Я с трудом дождался окончания собрания, не проронив более ни слова, а через пару недель, в конце учебного года провел, как того требовало новое постановление, положенные контрольные и экзамены. В шестой класс перешли лишь два человека — их родители на собрании были единственными, кто не тянул рук…
Вызов в Минобр не оказался неожиданностью. Мы были к нему готовы и не тешили себя пустыми надеждами, что все выйдет по-нашему. Нас ругали, просили, потом умоляли отменить или пересмотреть результаты экзаменов. Нас даже пытались запугать кошмарными последствиями травм ранимой детской психики, но мы со Степаном оставались непреклонны. Оспаривать, по сути, нечего — это были полные нули, просто абсолютные неучи, которым и в пятом-то классе делать нечего, не то что в шестом. И нас совершенно не проняло заключение детских психологов, к которым нежно любящие родители отволокли своих чад, а те, охая и ахая, принялись выправлять последствия ужасных психических травм — за деньги еще и не те болячки могут отыскаться.
Не отменил результатов и Глобальный Интеллект. Все в рамках закона, все правдиво и прозрачно. И это стало началом крупного внутреннего конфликта Интеллекта. Его раздирали противоречия, он метался, ища решение проблемы, но ни на отмену, ни на официальное утверждение результатов никак решиться не мог. Выходил прямо-таки буриданов философский парадокс: с одной стороны, нет ничего более святого, чем человек, а с другой — знания ведь действительно отсутствовали! Родители неистовствовали, Минобр отделывался ничего незначащими, пустыми заверениями, что все будет в порядке, надеясь на Интеллект — он-то уж обязательно найдет выход! Интеллект же, в свою очередь, надеялся на помощь людей, но как можно было уточнить свои основополагающие принципы, если у тех, у кого он просил помощи, отсутствовали специальные знания? И конфликт вышел на новый виток.

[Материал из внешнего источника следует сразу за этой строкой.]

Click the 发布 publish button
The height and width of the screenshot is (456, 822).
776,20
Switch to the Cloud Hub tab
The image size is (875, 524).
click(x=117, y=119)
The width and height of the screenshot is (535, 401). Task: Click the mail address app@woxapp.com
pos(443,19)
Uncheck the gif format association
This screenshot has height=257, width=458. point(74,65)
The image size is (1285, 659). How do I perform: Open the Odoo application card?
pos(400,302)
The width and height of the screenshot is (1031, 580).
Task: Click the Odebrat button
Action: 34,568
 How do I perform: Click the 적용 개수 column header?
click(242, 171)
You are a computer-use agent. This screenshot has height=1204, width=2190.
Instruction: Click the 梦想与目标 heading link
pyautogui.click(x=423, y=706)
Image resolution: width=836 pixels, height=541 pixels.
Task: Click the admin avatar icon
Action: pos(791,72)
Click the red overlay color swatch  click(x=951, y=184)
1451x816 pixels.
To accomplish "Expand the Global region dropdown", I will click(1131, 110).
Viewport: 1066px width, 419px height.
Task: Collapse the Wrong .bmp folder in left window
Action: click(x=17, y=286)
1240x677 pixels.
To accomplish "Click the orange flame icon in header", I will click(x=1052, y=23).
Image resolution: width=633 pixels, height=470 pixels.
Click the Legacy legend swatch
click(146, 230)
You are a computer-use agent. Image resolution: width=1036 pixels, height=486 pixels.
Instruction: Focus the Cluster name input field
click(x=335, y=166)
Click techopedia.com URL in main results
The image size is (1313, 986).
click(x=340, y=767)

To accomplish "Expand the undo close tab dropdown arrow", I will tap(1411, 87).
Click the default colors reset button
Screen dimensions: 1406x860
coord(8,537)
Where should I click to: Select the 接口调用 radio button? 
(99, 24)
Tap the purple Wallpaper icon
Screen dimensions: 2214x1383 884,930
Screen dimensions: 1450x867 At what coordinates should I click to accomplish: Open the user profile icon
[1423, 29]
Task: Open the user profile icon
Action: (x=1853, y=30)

Но нас со Степаном это уже не интересовало. Подав заявления об увольнении по собственному желанию, мы торжествовали, упивались одержанной победой над глупостью и — чего уж греха таить, — потихоньку посмеивались. Заваренная нами каша бурлила, пузырясь и вылезая из краев. И пусть мы добивались вовсе не того результата, на какой рассчитывали, но зато нам удалось расшевелить застойное болото. А это, согласитесь, само по себе уже немалое достижение.
Вместе с нами уволилась вся наша команда — все пять человек. Толковые, разносторонне развитые учителя, стремящиеся изменить будущее. «Бобер» возрождался в новой ипостаси. Нет, даже не «бобер» — теперь он более напоминал убеленного сединами разума старца. Мы решили не отступать с намеченного пути и организовали частную школу, правда, не особо надеясь на успех. Однако, мы ошиблись. Были еще люди, устремленные в будущее, нацеленные на лучшее и правильное. От желающих учиться у нас не было отбою. Сначала нам удалось набрать всего троих человек, затем пришло еще семеро, а после к нам повалил народ с разных городов — люди ведь общаются меж собой.
Мы ликовали как дети. Наконец-то нам все удалось, но радоваться было рано. Работы становилось все больше и больше, мы не справлялись со взятыми на себя обязательствами. Пришлось искать учителей — с этим оказалось сложнее, но мы справились. Наша школа выходила на новый уровень, и Интеллект не смог не заинтересоваться нашими успехами. К его прошлым сомнениям добавились новые. Один-два человека — это исключение, но если к опальным учителям валом валит народ — это, как ни крути, уже серьезно. Минобр только разводил руками, но помешать нашей вполне законной деятельности не мог. По сути, мы не делали ничего особенного, кроме того, что принимали в школу детей, желающих учиться — «гениальным» лентяям делать у нас было нечего. В остальном это была совершенно обычная школа, где преподавались столь же совершенно обычные предметы. Что же касалось «суперсложных» контрольных и экзаменов, то наши дети шутя справлялись с ними на «ура».
Но, пока Интеллект с Минобром пребывали в тихом шоке, обозленные родители «гениев», скрипя зубами, пытались опорочить наши успехи, крича на каждом шагу, что все это бутафория, подделка, замыливание глаз. Не может нормальный ребенок, говорили они, выучить столько всего и остаться при этом здоровым физически и психически. Тем более, мы не допускали в школу никаких психологов. Принципиально.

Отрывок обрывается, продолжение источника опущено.